-- start Document extract --

Further, the developer recovery parts 67 and 69 each recover and
store the liquid developer scraped and removed from the respective
secondary transfer rollers 64 and 65 by the respective secondary
transfer roller cleaning blades 66 and 68.
[0192] The toner image (transfer image) transferred to the
recording medium F5 by the secondary transfer unit 60 is
transported to a fixing part (fixing device) F40 and fixed to the
recording medium F5 by heating and pressing.
[0193] Specifically, a fixing temperature is preferably from 80 to
160.degree. C., more preferably from 100 to 150.degree. C., further
more preferably from 100 to 140.degree. C.
[0194] Subsequently, the developing units 100Y, 100M, 100C and 100K
will be described in detail. In the following description, the
developing unit 100Y will be described as a representative
example.
[0195] As shown in FIG. 2, the developing unit 100Y has a liquid
developer storage part 31Y, a coating roller 32Y, a control blade
33Y, a developer stirring roller 34Y, a communication channel 35Y,
a recovery screw 36Y, a developing roller 20Y and a developing
roller cleaning blade 21Y.
[0196] The liquid developer storage part 31Y has a function of
storing the liquid developer for developing a latent image formed
on the photoreceptor 10Y and is provided with a feed part 31aY that
feeds the liquid developer to the developing part, a recovery part
31bY that recovers the excess liquid developer generated in the
feed part 31aY and the like, and a partition 31cY that separates
the feed part 31aY and the recovery part 31bY.
[0197] The feed part 31aY has a function of feeding the liquid
developer to the coating roller 32Y and has a concave portion in
which the developer stirring roller 34Y is installed. Further, to
the feed part 31aY, the liquid developer is fed through the
communication channel 35Y from a liquid developer mixing bath
93Y.
[0198] The recovery part 31bY recovers the liquid developer
excessively fed to the feed part 31aY and the excess liquid
developer generated in the developer recovery parts 15Y and 24Y.
The recovered liquid developer is transported to the liquid
developer mixing bath 93Y described below for recycling. Further,
the recovery part 31bY has a concave portion and a recovery screw
36Y is installed in the vicinity of the bottom of the concave
portion.

-- end Document extract --
-- start Dataset excerpt --

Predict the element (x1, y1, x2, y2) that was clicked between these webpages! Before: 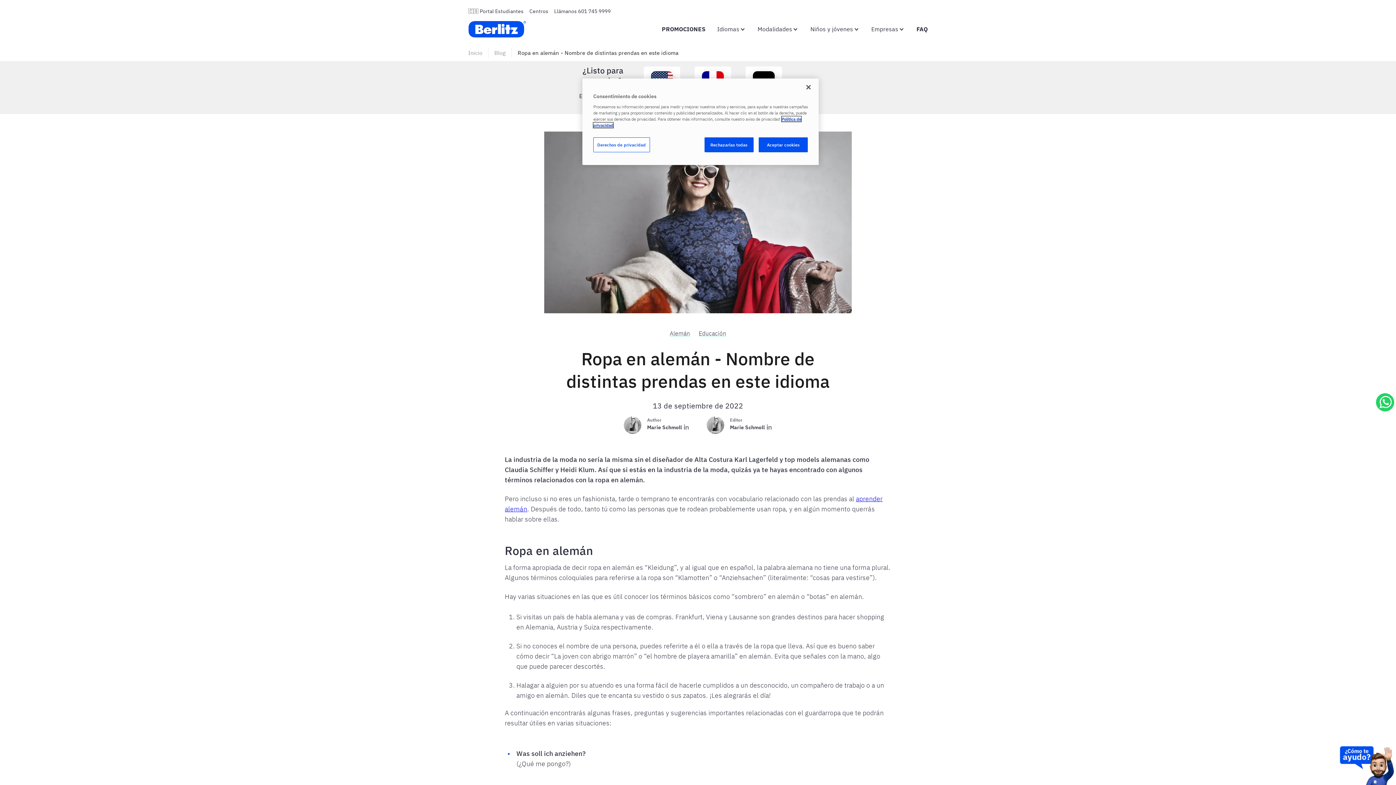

-- end Dataset excerpt --

Problem: Please update the developing unit description from "[0195] As shown" up to and including "cleaning blade 21Y.", with "coating roller 32Y" changed to "supply roller 32Y". None of the lines above are needed here.

Written response:
[0195] As shown in FIG. 2, the developing unit 100Y has a liquid
developer storage part 31Y, a supply roller 32Y, a control blade
33Y, a developer stirring roller 34Y, a communication channel 35Y,
a recovery screw 36Y, a developing roller 20Y and a developing
roller cleaning blade 21Y.